Before you do a full application, or even start your search for a new home, you might consider getting prequalified. Prequalification isn’t binding and it gives you a ballpark idea of what you can afford. The lender analyzes your income, debt and credit history, and what resources you have available to bring in as a downpayment. This will give you a good estimate of the maximum home prices you should be looking at and what sort of options you have.
Preapproval is when you get a commitment from a specific lender stating how much you can borrow. It is not necessary, but it can be a helpful step. It allows you to take that commitment to the seller of your dream home when you want to make an offer. Because the seller may treat you as the proverbial bird in hand, you may even get a better price. If your market is hot and a bidding war is likely, then Pre-Approval probably be strongly recommended by your real estate agent.
Full Residential Loan Application:
Complete the Uniform Residential Loan application or its equivalent. You can do this on your own, but we recommend completing it with the help of your Loan Advisor. This is where you will lock in your loan amount and rate. This is what will be submitted to the underwriters for final approval and funding of your mortgage.
Gather your financial documents and important information.
There is a lot of information that may be required when you apply for a loan. It is always better to have that information together from the beginning than to find out it is more difficult to obtain than you thought when your closing deadline is approaching.
The following is a common, but not exhaustive, list of things that are asked for:
- Copy of two recent pay stubs the two most recent W2s
- (If you are self employed, you need two years of tax returns and a YTD profit and loss statement)

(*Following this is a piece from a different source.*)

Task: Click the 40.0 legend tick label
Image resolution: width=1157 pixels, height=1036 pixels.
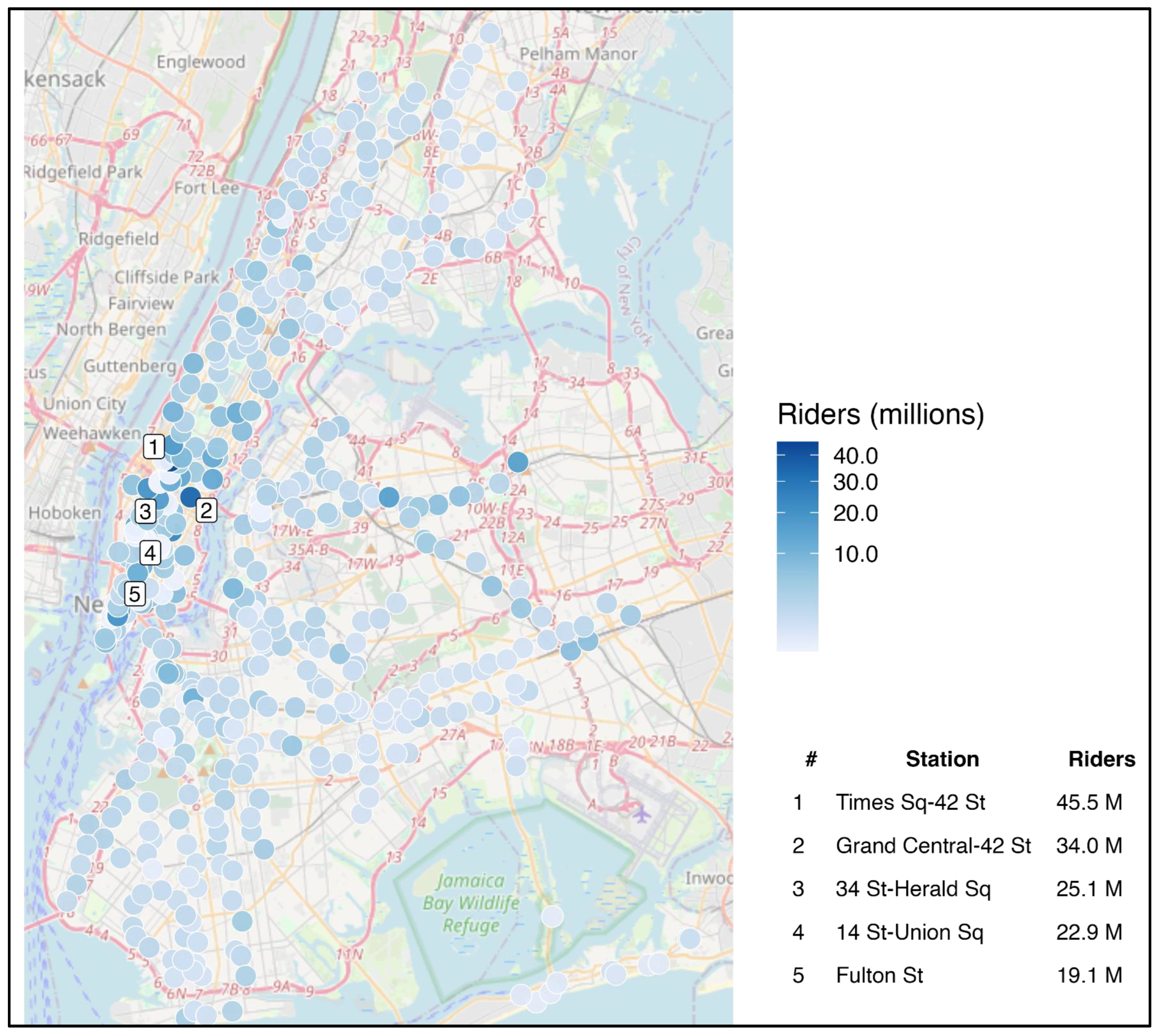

- Provide a copy of your current mortgage statement
- Verification of any additional income
- A copy of your homeowner’s insurance policy
- A copy of your deed ##Current loan provider
- For a home equity loan, provide a copy of the note on your first mortgage.
- Title information
- Tax verification information Previous property assessments, if applicable
- If you own any rental property, provide copies of the rental agreements and two years of tax returns
- Letter from employer stating date of hire, position, salary and year-to-date earnings
- Current value of your house
- Outstanding loan amounts
- Three months bank statements for each bank, IRA/401K, stock and mutual fund account.
- Co-borrower information
- Provide a copy of divorce decree if applicable.
- If you are not a US citizen, provide a copy of your green card (both sides)
- If you are not a permanent resident provide a copy of your H1 or L1 visa.
At this stage, you may also want to review your credit report. Your credit has a big effect on your rates and the amount you can borrow. Good credit gets you better rates and a stronger negotiating position for terms. Most people are surprised at their report’s contents because errors in reporting are common. Remedying negative aspects on your credit can save you a lot of money in the long run. Now is the time to clean them up.
Document Submission and Underwriting Disposition
Once you have submitted your application, your lender will request some or all of the documents listed in Step 1, and possibly additional information as well. Which documents will be required depends on many factors, including whether you are self-employed or an employee, whether you own any interests in real estate already, whether you have student debt, and other such things affecting your credit risk. During this process, your processor is your best friend and should walk you through each information request and explain what documentation is needed and what alternatives may suffice.
An underwriter will examine your file to make a final determination on your loan. He will check to confirm that you and the loan file meet the guidelines for Freddie, Fannie or a governmental program. He will either approve, deny or ask for additional information. Our Loan Advisors and processors have proven effective advocates for borrower who might otherwise be on the edge.
Closing and Funding
As your closing date nears, your mortgage broker and real estate agent should check its progress on a daily basis, because staying on top of things means you’ll know immediately if there’s a problem that must be dealt with.
For your closing you should bring all of your documentation that you’ve used during the whole mortgage shopping process. At the closing itself, everyone involved in your transaction will be present (buyer, seller, closing agents and attorneys). You will sign the necessary legal documents, pay your closing costs and escrow items and receive your closing documents.